Wiley Wiggins "plays" the main character, a drifter with no name and no discernible human characteristics, who moves from scene to scene essentially reacting to other characters, who pontificate about a hodgepodge of different philosophies, covering everything from existentialism to relationship advice. As in Mulholland Drive, a key theme in Waking Life is the question of whether or not a character is dreaming, and if so, when.
Since the narrative doesn't bring the film together, it can only really be judged scene by scene, which are hit or miss. Characters talk on and on about philosophy ad nauseam, but "Life" does contain a few clever moments: in one scene Wiggins goes to a movie and the characters talk about film narrative - one of the first instances in cinema history of meta-meta-narrative perhaps?

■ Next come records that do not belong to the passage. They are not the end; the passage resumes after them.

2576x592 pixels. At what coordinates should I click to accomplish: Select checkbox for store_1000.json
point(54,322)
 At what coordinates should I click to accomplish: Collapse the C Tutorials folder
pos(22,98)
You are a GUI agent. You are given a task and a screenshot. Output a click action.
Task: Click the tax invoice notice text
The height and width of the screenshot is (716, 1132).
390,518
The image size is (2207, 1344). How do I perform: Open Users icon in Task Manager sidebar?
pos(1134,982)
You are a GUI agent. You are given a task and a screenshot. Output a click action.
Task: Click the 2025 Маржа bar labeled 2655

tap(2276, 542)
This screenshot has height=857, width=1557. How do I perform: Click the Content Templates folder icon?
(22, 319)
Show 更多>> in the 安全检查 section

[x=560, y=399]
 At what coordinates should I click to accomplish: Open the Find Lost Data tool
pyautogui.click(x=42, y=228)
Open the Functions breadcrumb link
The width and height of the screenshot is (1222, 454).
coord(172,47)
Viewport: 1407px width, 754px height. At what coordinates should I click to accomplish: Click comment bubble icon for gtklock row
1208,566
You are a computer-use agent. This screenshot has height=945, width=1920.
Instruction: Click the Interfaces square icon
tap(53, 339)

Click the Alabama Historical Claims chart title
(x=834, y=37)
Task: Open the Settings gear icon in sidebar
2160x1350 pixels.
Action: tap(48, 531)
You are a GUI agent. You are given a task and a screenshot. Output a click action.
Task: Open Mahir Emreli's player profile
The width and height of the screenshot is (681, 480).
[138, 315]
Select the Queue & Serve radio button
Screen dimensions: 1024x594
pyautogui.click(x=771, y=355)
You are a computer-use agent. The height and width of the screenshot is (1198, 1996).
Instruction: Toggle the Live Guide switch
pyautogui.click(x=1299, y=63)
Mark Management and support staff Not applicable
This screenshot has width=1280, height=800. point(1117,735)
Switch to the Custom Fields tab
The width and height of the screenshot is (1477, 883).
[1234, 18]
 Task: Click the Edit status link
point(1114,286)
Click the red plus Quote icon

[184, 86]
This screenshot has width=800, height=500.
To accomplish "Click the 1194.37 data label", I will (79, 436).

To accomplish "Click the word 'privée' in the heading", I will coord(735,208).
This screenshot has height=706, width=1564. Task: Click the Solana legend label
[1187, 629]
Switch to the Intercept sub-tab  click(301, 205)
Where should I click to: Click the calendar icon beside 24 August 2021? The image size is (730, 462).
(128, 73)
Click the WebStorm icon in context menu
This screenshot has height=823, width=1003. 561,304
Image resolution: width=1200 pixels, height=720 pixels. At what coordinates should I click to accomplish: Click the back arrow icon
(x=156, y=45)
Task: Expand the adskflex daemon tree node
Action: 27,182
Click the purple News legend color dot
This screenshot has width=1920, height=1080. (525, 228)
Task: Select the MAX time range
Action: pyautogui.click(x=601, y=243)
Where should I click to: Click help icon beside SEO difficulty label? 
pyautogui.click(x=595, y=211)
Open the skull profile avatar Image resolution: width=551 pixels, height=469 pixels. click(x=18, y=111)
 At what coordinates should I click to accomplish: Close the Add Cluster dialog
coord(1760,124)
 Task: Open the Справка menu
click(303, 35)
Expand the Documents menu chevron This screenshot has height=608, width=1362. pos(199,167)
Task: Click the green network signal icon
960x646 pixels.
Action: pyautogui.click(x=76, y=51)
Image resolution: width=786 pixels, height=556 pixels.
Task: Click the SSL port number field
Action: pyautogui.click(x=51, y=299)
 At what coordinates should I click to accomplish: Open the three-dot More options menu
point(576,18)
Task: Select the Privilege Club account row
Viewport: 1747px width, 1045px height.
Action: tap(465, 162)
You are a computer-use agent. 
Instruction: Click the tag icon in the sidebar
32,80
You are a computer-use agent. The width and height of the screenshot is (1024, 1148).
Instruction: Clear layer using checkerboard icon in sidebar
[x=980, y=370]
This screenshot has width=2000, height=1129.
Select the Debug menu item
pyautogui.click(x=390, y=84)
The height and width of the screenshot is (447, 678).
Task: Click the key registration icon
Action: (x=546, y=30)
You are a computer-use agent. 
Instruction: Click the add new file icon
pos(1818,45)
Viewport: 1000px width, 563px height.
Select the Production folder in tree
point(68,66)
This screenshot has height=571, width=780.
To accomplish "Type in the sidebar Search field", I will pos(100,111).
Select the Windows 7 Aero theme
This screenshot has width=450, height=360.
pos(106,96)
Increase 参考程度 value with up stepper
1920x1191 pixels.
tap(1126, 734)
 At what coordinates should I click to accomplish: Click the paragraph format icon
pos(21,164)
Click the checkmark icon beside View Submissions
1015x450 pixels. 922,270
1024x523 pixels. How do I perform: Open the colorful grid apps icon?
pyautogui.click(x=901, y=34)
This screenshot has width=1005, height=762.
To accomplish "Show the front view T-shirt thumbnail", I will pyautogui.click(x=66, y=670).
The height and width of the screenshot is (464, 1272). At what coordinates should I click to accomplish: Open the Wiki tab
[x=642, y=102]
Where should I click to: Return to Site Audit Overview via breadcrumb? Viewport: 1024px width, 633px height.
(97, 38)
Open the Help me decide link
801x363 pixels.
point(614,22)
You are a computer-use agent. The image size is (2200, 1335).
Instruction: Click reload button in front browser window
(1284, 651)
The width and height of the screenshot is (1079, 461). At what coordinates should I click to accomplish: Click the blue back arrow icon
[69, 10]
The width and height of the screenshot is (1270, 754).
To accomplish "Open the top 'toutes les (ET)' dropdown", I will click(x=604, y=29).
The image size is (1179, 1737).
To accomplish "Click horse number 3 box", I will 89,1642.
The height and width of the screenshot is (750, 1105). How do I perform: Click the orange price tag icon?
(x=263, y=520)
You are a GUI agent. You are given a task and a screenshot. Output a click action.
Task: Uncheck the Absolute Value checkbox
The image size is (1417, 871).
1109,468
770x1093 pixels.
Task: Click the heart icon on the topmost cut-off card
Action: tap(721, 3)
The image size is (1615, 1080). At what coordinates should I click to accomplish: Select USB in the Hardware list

Life borrows many traits from Linklater's previous films: the non-narrative is lifted from Slacker, the mixture of comedy and alienation recalls Suburbia, star Wiggins is borrowed from Dazed and Confused (his only previous film role), and the couple from Before Sunrise (Ethan Hawke and Julie Delpy) even makes an appearance.
Now that Waking Life has been released to a better-than-average critical reception, it's quite possible that its live-action/animation format will be used for other films in the future. Waking Life is a good start to this new sub-genre, and clearly more can and will be done with it later.